§ Input material
<<<<
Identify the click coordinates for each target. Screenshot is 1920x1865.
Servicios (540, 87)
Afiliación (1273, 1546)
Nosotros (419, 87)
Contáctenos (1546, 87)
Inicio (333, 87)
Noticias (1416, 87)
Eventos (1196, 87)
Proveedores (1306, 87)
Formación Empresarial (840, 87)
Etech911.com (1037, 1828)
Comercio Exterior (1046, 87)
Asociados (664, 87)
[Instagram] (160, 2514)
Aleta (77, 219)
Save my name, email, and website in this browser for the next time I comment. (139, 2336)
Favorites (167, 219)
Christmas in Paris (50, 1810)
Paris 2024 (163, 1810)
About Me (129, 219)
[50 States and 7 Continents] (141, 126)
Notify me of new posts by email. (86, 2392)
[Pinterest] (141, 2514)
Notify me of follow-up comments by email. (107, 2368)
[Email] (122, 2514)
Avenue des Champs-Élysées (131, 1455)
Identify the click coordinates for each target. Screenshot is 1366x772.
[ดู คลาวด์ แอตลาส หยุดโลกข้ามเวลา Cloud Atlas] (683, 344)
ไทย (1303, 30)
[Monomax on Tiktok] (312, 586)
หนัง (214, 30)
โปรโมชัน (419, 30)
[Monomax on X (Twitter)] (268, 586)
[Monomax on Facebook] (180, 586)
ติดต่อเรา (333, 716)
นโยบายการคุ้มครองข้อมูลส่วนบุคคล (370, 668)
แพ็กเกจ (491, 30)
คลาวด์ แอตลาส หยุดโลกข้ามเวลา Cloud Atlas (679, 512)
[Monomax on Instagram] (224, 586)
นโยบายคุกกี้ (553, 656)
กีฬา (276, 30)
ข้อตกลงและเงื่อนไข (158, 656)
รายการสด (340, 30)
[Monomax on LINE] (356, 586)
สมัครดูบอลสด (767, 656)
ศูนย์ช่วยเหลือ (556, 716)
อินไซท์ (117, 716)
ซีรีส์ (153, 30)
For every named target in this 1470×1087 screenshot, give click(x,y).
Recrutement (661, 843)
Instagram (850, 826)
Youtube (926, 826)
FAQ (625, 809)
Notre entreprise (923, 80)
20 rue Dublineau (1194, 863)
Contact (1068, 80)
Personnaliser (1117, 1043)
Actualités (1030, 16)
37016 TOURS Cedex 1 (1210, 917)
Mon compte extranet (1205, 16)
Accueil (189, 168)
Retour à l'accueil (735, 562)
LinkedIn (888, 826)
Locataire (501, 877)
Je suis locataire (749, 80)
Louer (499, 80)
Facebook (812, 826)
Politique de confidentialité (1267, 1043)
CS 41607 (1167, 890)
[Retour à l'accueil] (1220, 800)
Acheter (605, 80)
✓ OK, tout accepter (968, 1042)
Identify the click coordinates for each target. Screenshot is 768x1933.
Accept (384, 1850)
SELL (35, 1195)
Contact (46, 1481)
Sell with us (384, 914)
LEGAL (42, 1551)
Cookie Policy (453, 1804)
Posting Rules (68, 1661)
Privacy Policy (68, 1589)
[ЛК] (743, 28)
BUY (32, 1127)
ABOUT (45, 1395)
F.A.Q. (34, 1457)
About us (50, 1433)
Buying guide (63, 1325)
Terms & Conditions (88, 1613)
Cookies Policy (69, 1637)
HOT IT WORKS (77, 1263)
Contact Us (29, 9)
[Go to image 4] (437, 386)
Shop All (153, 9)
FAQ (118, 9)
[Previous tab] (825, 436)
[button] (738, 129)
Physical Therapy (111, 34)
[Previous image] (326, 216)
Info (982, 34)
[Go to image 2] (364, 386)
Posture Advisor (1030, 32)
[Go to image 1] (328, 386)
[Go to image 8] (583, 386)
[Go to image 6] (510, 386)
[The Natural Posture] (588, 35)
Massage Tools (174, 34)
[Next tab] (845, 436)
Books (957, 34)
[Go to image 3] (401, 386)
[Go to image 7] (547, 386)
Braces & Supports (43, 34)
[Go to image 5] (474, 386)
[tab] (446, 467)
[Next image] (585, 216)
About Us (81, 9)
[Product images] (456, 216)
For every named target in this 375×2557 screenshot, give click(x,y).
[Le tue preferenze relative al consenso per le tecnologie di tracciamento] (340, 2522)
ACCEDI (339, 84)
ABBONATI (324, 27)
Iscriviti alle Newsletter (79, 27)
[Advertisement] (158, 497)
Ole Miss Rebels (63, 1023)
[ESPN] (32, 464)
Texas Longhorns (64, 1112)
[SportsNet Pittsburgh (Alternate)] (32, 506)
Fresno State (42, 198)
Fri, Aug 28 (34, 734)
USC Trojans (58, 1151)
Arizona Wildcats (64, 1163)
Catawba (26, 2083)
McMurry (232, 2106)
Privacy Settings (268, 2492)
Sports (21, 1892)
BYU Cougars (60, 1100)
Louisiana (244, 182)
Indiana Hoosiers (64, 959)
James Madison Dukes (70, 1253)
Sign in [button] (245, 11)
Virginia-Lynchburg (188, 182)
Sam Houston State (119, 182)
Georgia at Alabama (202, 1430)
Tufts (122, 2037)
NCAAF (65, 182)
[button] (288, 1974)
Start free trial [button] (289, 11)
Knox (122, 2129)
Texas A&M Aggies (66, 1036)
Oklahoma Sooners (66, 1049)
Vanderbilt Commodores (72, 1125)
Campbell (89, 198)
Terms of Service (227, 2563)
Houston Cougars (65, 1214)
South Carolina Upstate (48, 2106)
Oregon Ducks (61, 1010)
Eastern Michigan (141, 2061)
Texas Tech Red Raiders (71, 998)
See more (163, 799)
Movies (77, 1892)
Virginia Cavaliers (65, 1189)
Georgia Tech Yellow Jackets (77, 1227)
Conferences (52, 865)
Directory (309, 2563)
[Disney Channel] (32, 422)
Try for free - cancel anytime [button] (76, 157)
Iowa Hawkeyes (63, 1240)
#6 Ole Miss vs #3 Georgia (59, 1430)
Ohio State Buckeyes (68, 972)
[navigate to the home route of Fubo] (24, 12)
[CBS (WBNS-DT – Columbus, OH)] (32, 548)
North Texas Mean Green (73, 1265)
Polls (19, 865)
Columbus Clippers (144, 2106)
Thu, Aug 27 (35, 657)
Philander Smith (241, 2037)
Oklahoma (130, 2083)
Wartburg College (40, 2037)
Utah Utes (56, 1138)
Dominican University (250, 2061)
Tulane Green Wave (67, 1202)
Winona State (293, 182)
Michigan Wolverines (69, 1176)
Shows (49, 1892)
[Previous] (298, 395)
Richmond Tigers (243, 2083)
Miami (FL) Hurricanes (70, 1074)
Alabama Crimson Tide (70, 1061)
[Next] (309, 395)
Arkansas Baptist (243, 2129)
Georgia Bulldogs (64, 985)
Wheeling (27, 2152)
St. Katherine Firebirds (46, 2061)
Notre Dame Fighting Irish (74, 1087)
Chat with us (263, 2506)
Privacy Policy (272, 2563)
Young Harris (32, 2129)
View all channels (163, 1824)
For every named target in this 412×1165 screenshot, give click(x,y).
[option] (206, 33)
>>>>
§ What you have to do
All that is wanted is the stretch of lines above from the one containing "[Next tab] (845, 436)" through the one containing "Conferences (52, 865)", duplicated exactly.

§ Solution to this task
[Next tab] (845, 436)
Books (957, 34)
[Go to image 3] (401, 386)
[Go to image 7] (547, 386)
Braces & Supports (43, 34)
[Go to image 5] (474, 386)
[tab] (446, 467)
[Next image] (585, 216)
About Us (81, 9)
[Product images] (456, 216)
For every named target in this 375×2557 screenshot, give click(x,y).
[Le tue preferenze relative al consenso per le tecnologie di tracciamento] (340, 2522)
ACCEDI (339, 84)
ABBONATI (324, 27)
Iscriviti alle Newsletter (79, 27)
[Advertisement] (158, 497)
Ole Miss Rebels (63, 1023)
[ESPN] (32, 464)
Texas Longhorns (64, 1112)
[SportsNet Pittsburgh (Alternate)] (32, 506)
Fresno State (42, 198)
Fri, Aug 28 (34, 734)
USC Trojans (58, 1151)
Arizona Wildcats (64, 1163)
Catawba (26, 2083)
McMurry (232, 2106)
Privacy Settings (268, 2492)
Sports (21, 1892)
BYU Cougars (60, 1100)
Louisiana (244, 182)
Indiana Hoosiers (64, 959)
James Madison Dukes (70, 1253)
Sign in [button] (245, 11)
Virginia-Lynchburg (188, 182)
Sam Houston State (119, 182)
Georgia at Alabama (202, 1430)
Tufts (122, 2037)
NCAAF (65, 182)
[button] (288, 1974)
Start free trial [button] (289, 11)
Knox (122, 2129)
Texas A&M Aggies (66, 1036)
Oklahoma Sooners (66, 1049)
Vanderbilt Commodores (72, 1125)
Campbell (89, 198)
Terms of Service (227, 2563)
Houston Cougars (65, 1214)
South Carolina Upstate (48, 2106)
Oregon Ducks (61, 1010)
Eastern Michigan (141, 2061)
Texas Tech Red Raiders (71, 998)
See more (163, 799)
Movies (77, 1892)
Virginia Cavaliers (65, 1189)
Georgia Tech Yellow Jackets (77, 1227)
Conferences (52, 865)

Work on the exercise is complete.